10/24/2012 02:45 EDT | Updated 12/24/2012 05:12 EST

Fiscal Cliff A Major Issue For Canada In U.S. Election: Ambassador

VANCOUVER - One of the most important issues for Canada in the American election will be whether the winner can avoid sending the U.S. economy over a so-called "fiscal cliff," says Ottawa's representative in Washington.

Ambassador Gary Doer, in Vancouver on Wednesday to speak to the city's board of trade, declined to say just which candidate or party he feels is best equipped to break an ongoing budget impasse in Congress — which could trigger tax hikes and deep spending cuts.

But Doer, a former Manitoba premier who's been ambassador for the past three years, said he's been hard at work preparing for a number of possible election outcomes depending on who wins control of the president's office, Congress and the Senate.

Any of those scenarios would have a significant impact on Canada's economy, he said.

"That's what we're focused in on," Doer told reporters after his speech.

"Who's in all three of those bodies that will have to come together to make sure the fiscal cliff is not a situation that represents a decline in GDP in the United States, and by definition, results in a decline in demand for Canadian products because of that."

President Barack Obama and Congress are currently deadlocked over the U.S. budget, and many observers have feared if a deal isn't reached by the deadline of Jan. 1, the automatic tax increases and spending cuts could reverse progress in the economic recovery.

The winners of the Nov. 6 election won't take office until the new year, but Doer suggested the election results will influence if a deal is reached.

"Whether they get an agreement before Jan. 1 or shortly after that, we believe that it's very important for them to get an agreement," said Doer.

"It's very short-term, but it is real, and it will create a lot of uncertainty if they don't manage it."

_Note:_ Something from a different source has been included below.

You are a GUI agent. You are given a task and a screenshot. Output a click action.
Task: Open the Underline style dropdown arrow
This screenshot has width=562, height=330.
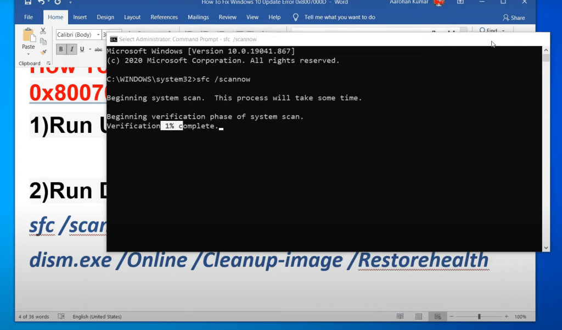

Doer also noted another possible threat to the U.S. — and Canadian — economic recovery will come early next year, when Congress will need to raise the federal debt ceiling. The previous debt-ceiling standoff in 2011 was resolved at nearly the last minute, narrowly averting a first-ever default by the U.S. government.

Doer told the board of trade gathering he's confident he'll be able to work with whoever is sitting in the White House following the election, whether it's Obama or his Republican challenger, Mitt Romney.

"We do know a lot of the people in both potential administrations," he said.

"We are preparing for potential scenarios in the Congress, potential scenarios in the Senate, potential scenarios in the administration."

Doer also said he is optimistic about the economic recovery in the United States, pointing to rising housing values, an increase in housing starts and decreasing household debt.

"I definitely believe that the U.S. economy is going to be coming back over the next period of time," he said.